Spain: The Land of A Million Languages, Highlines in Caves, and Toll Road Stations (AKA, DON'T Road Trip In Spain, But DO go cave-exploring)

After an amazing week in Slovenia with the most loving family the includes one of the best cooks I've met in my life, the Junior World Champion at accordion, and awesome red wine made 20 minutes away by a friend of theirs, Mickey and I returned Skye's rental car to Milan for him as he was in the psychiatric hospital in Ljubljana. From Milano we flew to Spain, and now addicted to driving around Europe (though not addicted to the price of gasoline), we rented another car in Spain, and spent the next week essentially slacklining all over the country. We started off in Barcelona, where, by the way, the technically "accepted" language is Catalonian, not Spanish, but it's very similar to Spanish. From Barcelona we drove to Bilbao, part of the Basque Country of Spain, where, by the way, they speak Basque. Basque, however, is absolutely NOTHING like Spanish. In fact, Basque is recognized as one of the oldest surviving languages in the world, and linguists think it dates back to a time before even the development of Indo-European Languages (that is, languages that probably at least 60% of the population of the world speak today). Our time in Bilbao was probably by far one of the coolest experiences of our trip. There was a group of highliners that set up three lines at a really cool spot, INSIDE a cave. Well, the first highline was technically on top of the gaping hole in the earth, but the second two, you have to climb down into the cave, and they are actually covered by the top lip of the cave, so it's perfect for a rainy day. We actually went exploring around one of the tiny crevices in the larger cave, and in one of the chambers, we saw a bunch of bats hanging upside down, sleeping. After two knee injuries, neither Mickey and I were totally on our game, but still had a ton of fun.

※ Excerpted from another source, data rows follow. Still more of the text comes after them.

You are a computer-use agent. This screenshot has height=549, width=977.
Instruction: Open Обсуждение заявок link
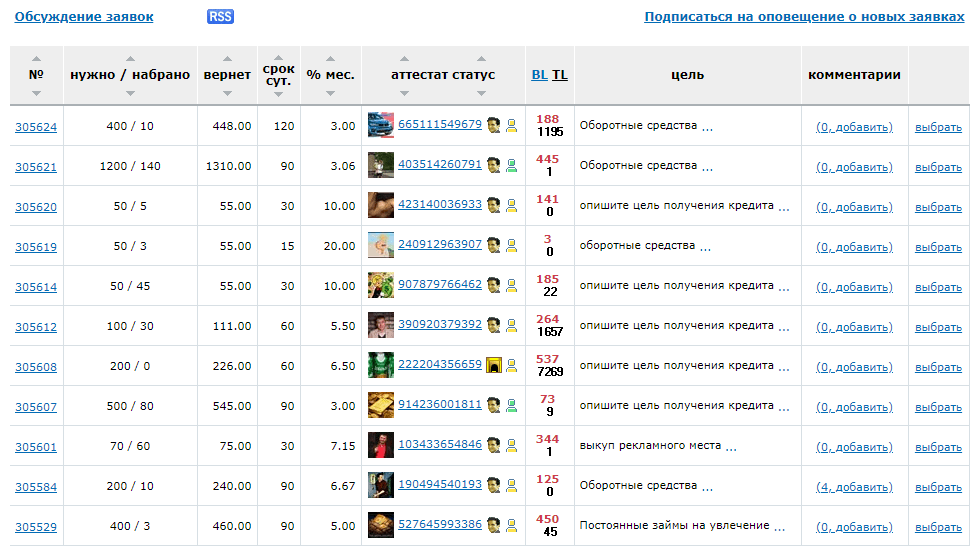84,17
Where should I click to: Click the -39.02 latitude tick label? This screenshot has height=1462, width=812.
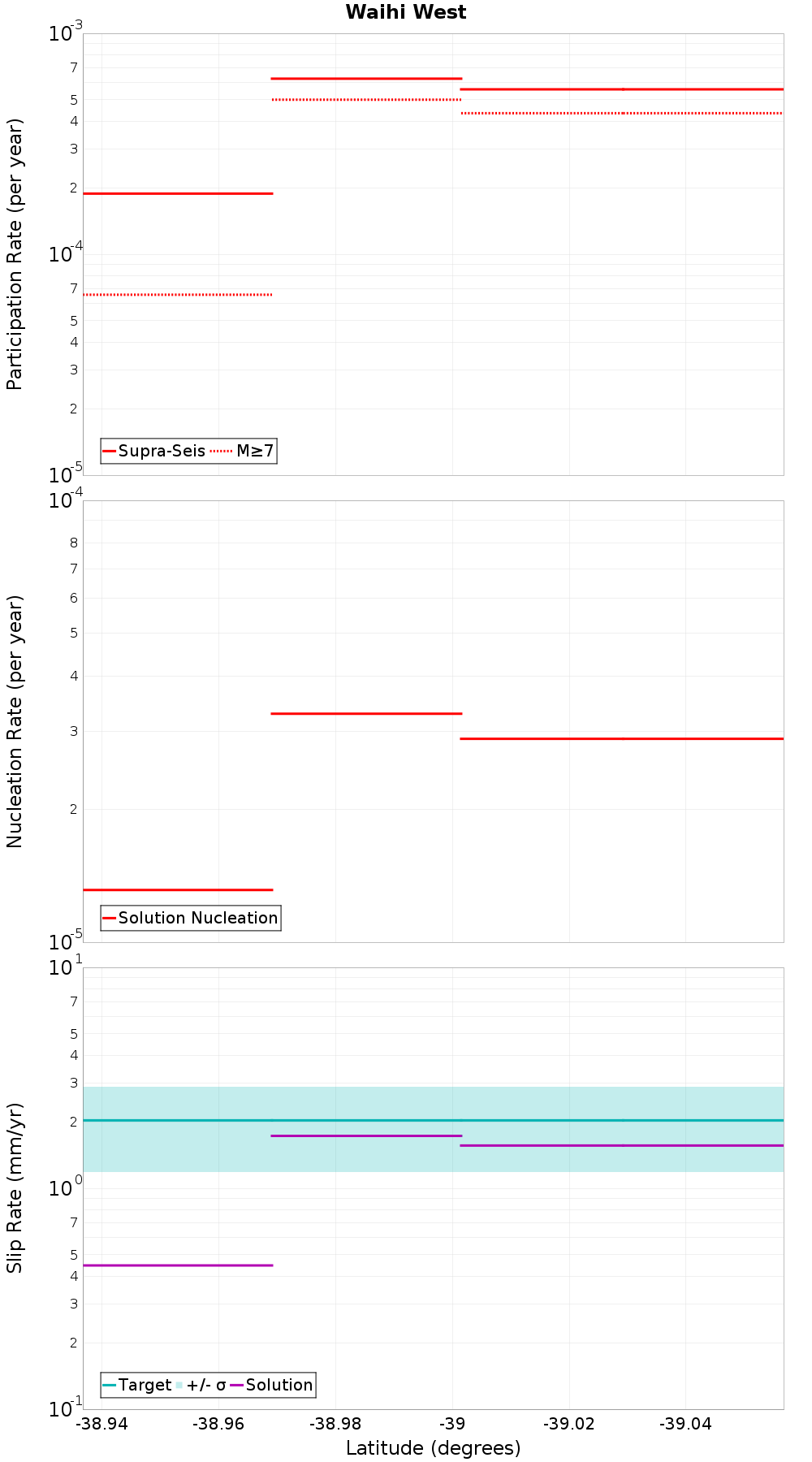coord(569,1424)
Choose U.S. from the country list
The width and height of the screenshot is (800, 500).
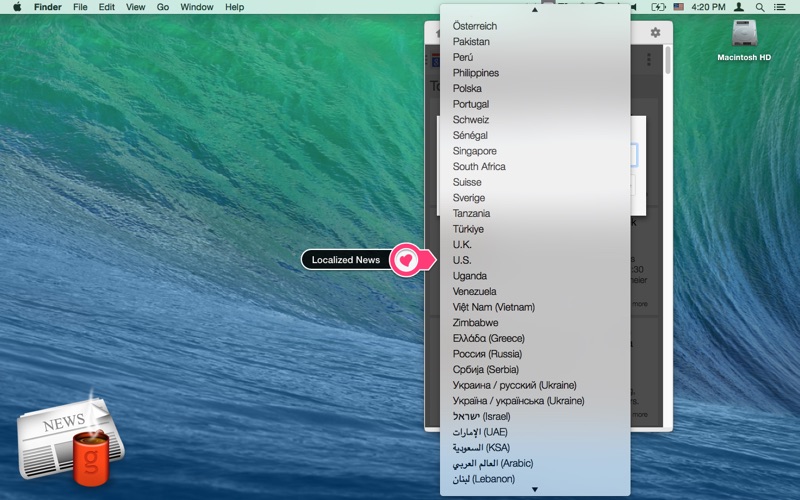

Anyways, I'm now nearing the end of my 23 hour travel experience that included dropping off our rental car at the Barcelona airport, taking a flight from Barcelona to Paris, losing all the gifts I bought for people in Barcelona on the airplane, a flight from Paris to Reykjavik, and now a seven and a half hour flight from Reykjavik to Denver. I really have no idea what I'm going back to - currently no job, no place to live, and no plan. My only plans are that I now have a one month yoga teacher training scheduled for this summer in Hawaii with a long time yoga/life mentor of mine. Nonetheless, I'm really excited to be home, and can't wait to see all of you!